Folle Époque, o novo espetáculo dos Silly Season, estreia esta quinta-feira, dia 22 de outubro, no Teatro Carlos Alberto, no Porto, permanecendo em cena até domingo, dia 25.

A nova peça do coletivo celebra o centenário dos Loucos Anos 20 e propõe uma revisitação histórica à luz dos tempos em que vivemos. Em Folle Époque, que teve antestreia na Fábrica das Ideias da Gafanha da Nazaré, através do 23 Milhas, projeto cultural do Município de Ílhavo, os Silly Season convocam narrativas hipotéticas que remetem para os dois tempos, frente-a-frente. 

Em entrevista recente ao Gerador, o coletivo descrevia a peça como sendo uma materialização dum tempo e dum espaço que celebra os loucos anos 20 do século passado, a que se junta um paralelismo com o tempo atual.

“É uma época muito eclética em que aconteceu de tudo. Ao mesmo tempo que tinhas o emergir de movimentos de emancipação da mulher, por exemplo, tens também as ditaduras mais ferozes a emergir”, explica Ivo Silva, um dos membros dos Silly Season, realçando que o clima de festa dessa época contrasta bem com uma ideia de “felicidade massificada e de celebração fake” que dá lugar a uma “manobra de diversão” para a ascensão dos atuais populismos, sendo igualmente uma crítica aos modos de vida das sociedades contemporâneas.

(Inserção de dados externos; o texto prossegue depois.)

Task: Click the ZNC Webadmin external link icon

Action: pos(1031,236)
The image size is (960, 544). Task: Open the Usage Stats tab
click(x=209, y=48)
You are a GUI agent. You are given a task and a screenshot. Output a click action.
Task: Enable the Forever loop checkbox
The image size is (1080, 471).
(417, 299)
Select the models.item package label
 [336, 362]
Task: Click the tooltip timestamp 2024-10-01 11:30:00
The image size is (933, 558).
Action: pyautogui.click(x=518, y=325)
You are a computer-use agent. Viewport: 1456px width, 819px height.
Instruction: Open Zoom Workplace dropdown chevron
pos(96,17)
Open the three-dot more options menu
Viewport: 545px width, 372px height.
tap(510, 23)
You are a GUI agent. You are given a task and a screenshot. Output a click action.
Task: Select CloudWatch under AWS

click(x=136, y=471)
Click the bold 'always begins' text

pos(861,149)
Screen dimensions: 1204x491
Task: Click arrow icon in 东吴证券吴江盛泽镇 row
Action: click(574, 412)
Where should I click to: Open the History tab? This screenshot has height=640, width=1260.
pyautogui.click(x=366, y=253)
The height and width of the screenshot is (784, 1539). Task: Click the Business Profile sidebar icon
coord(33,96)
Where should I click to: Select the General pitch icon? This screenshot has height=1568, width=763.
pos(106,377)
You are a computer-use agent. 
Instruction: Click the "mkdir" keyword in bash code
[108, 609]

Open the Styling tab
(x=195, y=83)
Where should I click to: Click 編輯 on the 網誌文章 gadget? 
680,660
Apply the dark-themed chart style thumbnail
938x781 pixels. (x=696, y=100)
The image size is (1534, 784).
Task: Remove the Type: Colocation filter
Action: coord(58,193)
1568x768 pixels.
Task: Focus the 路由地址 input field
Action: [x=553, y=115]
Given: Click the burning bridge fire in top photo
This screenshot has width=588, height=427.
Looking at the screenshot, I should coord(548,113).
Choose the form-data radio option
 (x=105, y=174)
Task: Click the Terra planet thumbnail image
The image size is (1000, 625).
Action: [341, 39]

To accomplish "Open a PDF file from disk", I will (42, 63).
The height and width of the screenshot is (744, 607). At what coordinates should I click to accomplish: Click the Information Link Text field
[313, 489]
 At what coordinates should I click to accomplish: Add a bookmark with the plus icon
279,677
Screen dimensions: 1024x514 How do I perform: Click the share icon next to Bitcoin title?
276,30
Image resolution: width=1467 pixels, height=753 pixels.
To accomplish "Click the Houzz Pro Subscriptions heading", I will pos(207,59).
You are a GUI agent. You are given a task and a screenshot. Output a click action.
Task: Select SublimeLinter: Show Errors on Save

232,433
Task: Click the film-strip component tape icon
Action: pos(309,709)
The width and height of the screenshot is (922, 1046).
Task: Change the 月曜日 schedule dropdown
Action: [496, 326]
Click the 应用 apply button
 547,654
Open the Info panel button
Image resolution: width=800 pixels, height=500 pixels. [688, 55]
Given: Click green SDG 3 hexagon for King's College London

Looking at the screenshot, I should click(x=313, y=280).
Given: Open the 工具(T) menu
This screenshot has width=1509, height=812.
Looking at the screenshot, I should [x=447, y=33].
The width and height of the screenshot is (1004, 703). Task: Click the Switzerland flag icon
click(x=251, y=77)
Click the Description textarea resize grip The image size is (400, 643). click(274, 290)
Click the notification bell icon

“No espetáculo também acontece isso, ou é uma celebração ou, de repente, já não há coletivo, as pessoas já não se relacionam umas com as outras. E com a covid-19 também aconteceu isso. Tornas-te mais individual, és obrigado a fechar-te em casa num sistema em que tu próprio não tenhas de fazer nada para ter as coisas”, acrescenta.

A conceção e direção é dos Silly Season, coletivo composto por Cátia Tomé, Ivo Silva e Ricardo Teixeira, que também interpretam, juntamente com Rodolfo Major, Sara Ribeiro e Teresa Coutinho.